Recall our MNL market share function \(s_{jt}=\frac{e^{x_{jt}\beta-\alpha p_{jt}}}{\sum_{k=1}^{J}{e^{x_{kt}\beta-\alpha p_{kt}}}}\)
What is \(\alpha\)?
What is \(\beta\)?
What limitations does this model have?
Incorporating customer heterogeneity into demand models can enable a rich array of segment-specific or person-specific customer analytics

Why add het.?

MNL can estimate quality; Het demand estimates quality & fit

Better “policy experiments” for variables we {manage,can measure,predict sales}

   - Pricing: price discrimination, two-part tariffs, fees, targeted coupons
   - Customer relationships: Loyalty bonus, referral bonus, freebies
   - Social media: Posts, likes, shares, comments, reviews
   - Advertising: Ad frequency, content, media, channels
   - Product attributes: Targeted attributes, line extensions, brand extensions
   - Distribution: Partner selection, intensity/shelfspace, exclusion, in-store environment

Predicts M&A results; oft used in antitrust

1. Discrete heterogeneity by segment

Assume each customer \(i=1,...,N\) is in exactly 1 of \(l=1,...,L\) segments with sizes \(N_l\) and \(N=\sum_{l=1}^{L}N_l\)
Assume preferences are homogeneous within segments, and heterogeneous between segments
Replace \(u_{ijt}=x_{jt}\beta-\alpha p_{jt}+\epsilon_{ijt}\) with \(u_{ijt}=x_{jt}\beta_l-\alpha_l p_{jt}+\epsilon_{ijt}\)
That implies \(s_{ljt}=\frac{e^{x_{jt}\beta_l-\alpha_l p_{jt}}}{\sum_{k=1}^{J}e^{x_{kt}\beta_l-\alpha_l p_{kt}}}\) and \(s_{jt}=\sum_{l=1}^{L}N_l s_{ljt}\)
We will do this with predefined segments based on usage
We can also estimate segment memberships. Pros and cons?
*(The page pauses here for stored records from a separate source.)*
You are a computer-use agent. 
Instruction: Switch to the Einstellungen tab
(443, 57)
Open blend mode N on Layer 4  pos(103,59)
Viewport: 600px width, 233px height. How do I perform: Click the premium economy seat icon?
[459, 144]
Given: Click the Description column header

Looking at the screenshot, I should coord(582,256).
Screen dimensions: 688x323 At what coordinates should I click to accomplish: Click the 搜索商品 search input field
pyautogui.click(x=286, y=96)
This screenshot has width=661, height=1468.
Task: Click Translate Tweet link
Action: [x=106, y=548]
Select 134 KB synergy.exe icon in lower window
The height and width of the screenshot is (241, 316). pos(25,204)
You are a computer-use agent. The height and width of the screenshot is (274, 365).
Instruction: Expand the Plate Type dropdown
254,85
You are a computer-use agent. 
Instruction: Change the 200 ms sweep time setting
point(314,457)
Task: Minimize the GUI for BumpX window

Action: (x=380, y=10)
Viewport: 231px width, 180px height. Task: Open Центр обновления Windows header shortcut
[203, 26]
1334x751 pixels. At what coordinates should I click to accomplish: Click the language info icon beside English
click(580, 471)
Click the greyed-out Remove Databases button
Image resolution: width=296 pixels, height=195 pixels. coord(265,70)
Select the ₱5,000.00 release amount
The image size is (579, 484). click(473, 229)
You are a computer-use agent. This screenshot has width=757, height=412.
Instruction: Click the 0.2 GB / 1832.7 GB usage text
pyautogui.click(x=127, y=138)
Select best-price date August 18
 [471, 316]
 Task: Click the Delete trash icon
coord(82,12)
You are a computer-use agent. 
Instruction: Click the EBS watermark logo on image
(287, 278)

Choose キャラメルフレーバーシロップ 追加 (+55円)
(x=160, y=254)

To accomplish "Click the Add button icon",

2. Continuous heterogeneity by customer attributes

Let \(w_{it}\sim F(w_{it})\) be observed customer attributes that drive demand, e.g. usage
\(w_{it}\) is often a vector of customer attributes including an intercept
Assume \(\alpha=\gamma w_{it}\) and \(\beta=\delta w_{it}\)
Then \(u_{ijt}=x_{jt}\delta w_{it}- p_{jt}\gamma w_{it} +\epsilon_{ijt}\) and

\[s_{jt}=\int \frac{e^{x_{jt}\delta w_{it}- p_{jt}\gamma w_{it}}}{\sum_{k=1}^{J}e^{x_{jt}\delta w_{it}- p_{jt}\gamma w_{it}}} dF(w_{it}) \approx \frac{1}{N_t}\sum_i \frac{e^{x_{jt}\delta w_{it}- p_{jt}\gamma w_{it}}}{\sum_{k=1}^{J}e^{x_{jt}\delta w_{it}- p_{jt}\gamma w_{it}}}\]

      - We usually approximate this integral with a Riemann sum

What goes into \(w_{it}\)?
What if \(dim(x)\) or \(dim(w)\) is large?

3. Individual demand parameters

Assume \((\alpha_i,\beta_i)\sim F(\Theta)\)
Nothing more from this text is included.